Objective: To evaluate the efficacy of intravenous (i.v.) clodronate in patients with reflex sympathetic dystrophy syndrome (RSDS) and to assess the urinary excretion of type I collagen crosslinked N-telopeptide (NTx) before and after the treatment.
Methods: Thirty-two patients with RSDS were randomized to receive either i.v. clodronate 300 mg daily for 10 consecutive days or placebo. Forty days later, the placebo treated patients received the clodronate treatment. Outcome measures included as a primary endpoint the visual analog scale of pain (VAS, range 0-100); secondary endpoints were a clinical global assessment (CGA, range 0-3) and an efficacy verbal score (EVS, range 0-3). Clinical and biochemical assessments were performed before the treatment, 40 (T40), 90 (T90), and 180 (T180) days later.

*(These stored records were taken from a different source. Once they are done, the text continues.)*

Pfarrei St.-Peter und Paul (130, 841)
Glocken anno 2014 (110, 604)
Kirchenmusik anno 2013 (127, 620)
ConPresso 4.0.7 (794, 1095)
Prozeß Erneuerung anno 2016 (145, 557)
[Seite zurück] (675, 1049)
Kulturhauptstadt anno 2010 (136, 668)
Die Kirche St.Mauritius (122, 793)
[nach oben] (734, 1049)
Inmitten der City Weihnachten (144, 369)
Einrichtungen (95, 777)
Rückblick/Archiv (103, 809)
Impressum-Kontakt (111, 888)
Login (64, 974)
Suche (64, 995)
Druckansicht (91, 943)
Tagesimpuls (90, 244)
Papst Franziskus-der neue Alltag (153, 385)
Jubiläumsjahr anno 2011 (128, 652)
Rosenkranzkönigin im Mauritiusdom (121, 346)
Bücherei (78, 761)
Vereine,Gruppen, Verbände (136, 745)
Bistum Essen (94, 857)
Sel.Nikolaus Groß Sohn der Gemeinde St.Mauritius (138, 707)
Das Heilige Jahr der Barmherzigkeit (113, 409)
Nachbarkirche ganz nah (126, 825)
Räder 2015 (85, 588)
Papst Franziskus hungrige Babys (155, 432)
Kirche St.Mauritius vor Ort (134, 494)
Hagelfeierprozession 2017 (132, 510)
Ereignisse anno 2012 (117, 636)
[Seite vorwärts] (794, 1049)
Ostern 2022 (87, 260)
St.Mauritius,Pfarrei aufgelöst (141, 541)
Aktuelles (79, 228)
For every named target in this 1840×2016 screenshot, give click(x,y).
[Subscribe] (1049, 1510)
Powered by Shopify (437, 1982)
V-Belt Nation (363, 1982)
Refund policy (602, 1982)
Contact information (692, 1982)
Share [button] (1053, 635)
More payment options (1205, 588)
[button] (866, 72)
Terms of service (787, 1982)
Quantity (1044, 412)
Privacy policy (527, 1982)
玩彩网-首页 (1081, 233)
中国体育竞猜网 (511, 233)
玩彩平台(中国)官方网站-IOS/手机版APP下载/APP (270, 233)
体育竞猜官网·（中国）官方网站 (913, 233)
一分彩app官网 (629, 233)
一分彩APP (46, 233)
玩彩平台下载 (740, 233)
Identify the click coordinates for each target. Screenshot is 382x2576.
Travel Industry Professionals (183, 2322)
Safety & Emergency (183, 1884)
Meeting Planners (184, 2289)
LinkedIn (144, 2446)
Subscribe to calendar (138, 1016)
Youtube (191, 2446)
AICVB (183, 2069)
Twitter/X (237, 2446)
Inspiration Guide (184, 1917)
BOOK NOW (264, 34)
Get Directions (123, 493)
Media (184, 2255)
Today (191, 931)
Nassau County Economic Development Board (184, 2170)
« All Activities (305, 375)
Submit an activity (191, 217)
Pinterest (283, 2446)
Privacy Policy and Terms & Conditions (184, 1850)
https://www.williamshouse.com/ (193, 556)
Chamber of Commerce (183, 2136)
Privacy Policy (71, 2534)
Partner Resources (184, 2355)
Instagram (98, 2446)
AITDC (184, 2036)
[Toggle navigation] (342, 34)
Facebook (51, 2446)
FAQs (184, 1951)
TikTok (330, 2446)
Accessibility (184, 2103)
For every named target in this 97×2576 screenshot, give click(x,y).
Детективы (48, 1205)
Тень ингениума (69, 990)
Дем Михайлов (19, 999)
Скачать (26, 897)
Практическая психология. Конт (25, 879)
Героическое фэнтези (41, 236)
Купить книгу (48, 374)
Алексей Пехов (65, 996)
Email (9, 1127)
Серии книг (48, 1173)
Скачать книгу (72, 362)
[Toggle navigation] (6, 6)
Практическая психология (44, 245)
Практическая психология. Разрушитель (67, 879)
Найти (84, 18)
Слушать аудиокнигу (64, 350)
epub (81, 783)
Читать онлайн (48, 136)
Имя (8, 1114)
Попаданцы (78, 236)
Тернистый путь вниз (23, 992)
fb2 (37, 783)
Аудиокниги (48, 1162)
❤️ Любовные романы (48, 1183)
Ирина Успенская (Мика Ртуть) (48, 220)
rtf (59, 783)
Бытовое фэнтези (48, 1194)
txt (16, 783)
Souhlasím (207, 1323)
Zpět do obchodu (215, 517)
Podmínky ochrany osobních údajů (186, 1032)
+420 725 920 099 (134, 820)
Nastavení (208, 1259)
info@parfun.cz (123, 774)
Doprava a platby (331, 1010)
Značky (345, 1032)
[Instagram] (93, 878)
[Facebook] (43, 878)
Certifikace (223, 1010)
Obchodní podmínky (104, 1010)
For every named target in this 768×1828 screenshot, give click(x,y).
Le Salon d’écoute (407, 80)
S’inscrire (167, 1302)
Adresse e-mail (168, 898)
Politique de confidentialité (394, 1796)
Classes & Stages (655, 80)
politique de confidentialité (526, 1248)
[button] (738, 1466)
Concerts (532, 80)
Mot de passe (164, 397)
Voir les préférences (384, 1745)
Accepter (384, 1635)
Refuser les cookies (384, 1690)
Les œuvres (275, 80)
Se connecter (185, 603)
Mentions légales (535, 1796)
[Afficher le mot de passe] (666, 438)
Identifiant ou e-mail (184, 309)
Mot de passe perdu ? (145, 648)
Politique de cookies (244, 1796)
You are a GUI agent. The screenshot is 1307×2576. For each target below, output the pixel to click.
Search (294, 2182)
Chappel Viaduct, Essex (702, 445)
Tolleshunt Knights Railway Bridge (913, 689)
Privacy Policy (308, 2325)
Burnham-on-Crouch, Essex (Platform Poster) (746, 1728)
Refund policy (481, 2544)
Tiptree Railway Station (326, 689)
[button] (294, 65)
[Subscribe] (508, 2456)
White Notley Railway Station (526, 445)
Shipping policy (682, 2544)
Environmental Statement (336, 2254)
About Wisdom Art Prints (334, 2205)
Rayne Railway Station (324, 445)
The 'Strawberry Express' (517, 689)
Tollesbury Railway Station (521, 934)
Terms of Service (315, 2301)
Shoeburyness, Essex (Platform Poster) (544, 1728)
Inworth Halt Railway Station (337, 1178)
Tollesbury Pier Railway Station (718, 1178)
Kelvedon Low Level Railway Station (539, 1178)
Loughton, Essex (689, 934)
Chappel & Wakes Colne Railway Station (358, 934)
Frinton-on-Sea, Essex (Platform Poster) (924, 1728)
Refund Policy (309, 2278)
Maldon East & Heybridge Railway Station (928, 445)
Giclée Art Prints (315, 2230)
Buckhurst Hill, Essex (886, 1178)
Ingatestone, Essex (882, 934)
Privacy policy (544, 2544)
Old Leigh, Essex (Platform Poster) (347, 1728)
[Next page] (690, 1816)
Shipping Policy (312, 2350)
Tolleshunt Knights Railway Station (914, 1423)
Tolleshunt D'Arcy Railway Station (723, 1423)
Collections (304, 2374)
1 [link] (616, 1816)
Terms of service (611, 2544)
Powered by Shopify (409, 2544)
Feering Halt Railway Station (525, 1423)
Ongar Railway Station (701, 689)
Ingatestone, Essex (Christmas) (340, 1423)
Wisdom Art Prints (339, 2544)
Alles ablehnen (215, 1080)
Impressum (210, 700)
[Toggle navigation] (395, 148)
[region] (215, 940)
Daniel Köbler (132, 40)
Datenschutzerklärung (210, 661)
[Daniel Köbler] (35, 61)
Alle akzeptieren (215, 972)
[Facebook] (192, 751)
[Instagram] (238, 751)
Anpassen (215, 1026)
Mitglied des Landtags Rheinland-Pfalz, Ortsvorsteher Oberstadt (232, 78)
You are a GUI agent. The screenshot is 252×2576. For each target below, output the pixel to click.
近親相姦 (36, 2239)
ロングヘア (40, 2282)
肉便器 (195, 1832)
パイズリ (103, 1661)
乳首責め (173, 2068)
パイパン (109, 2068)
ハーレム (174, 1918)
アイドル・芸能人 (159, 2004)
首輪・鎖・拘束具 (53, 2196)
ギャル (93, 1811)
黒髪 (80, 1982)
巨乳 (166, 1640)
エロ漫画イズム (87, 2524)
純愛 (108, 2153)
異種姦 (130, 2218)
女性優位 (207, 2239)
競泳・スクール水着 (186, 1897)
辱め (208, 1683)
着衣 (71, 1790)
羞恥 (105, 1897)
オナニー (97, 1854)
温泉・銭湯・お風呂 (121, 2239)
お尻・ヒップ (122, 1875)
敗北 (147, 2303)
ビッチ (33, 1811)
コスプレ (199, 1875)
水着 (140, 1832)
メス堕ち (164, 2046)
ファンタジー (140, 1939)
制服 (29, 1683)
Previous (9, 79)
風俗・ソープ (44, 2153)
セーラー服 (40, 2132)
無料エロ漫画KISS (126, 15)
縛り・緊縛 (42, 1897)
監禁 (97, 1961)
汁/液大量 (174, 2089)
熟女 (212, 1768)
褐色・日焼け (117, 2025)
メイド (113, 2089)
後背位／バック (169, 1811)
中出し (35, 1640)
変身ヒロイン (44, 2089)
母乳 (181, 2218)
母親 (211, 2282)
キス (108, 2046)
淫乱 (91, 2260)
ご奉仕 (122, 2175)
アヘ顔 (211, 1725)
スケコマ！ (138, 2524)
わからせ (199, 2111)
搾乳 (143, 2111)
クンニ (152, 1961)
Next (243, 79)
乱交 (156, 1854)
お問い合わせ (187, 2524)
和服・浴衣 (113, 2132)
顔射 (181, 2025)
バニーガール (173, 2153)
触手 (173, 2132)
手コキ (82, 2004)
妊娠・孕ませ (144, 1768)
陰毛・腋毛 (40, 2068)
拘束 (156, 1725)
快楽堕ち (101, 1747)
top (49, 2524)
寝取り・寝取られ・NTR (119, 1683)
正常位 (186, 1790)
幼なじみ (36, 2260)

Results: At T40 the 15 patients randomized to clodronate treatment showed significant decreases of VAS and CGA (p = 0.002, p = 0.001, respectively). Compared with the placebo group (17 patients), significant differences were found in all clinical variables (VAS: p = 0.001; CGA: p = 0.001; EVS: p<0.0001). A further clinical improvement was observed throughout the study. Pooling the results of all 32 patients after clodronate treatment, at T180 the overall percentage decrease of VAS was 93.2+/-15.6%, with 30 patients significantly improved or asymptomatic. Significant inverse correlations between baseline NTx values and decreases of VAS were found at T90 (p = 0.03) and T180 (p = 0.01). No adverse events related to treatment occurred.
Conclusion: A 10 day i.v. clodronate course is better than placebo and effective in the treatment of RSDS. NTx seems to be a predictive factor for clodronate efficacy.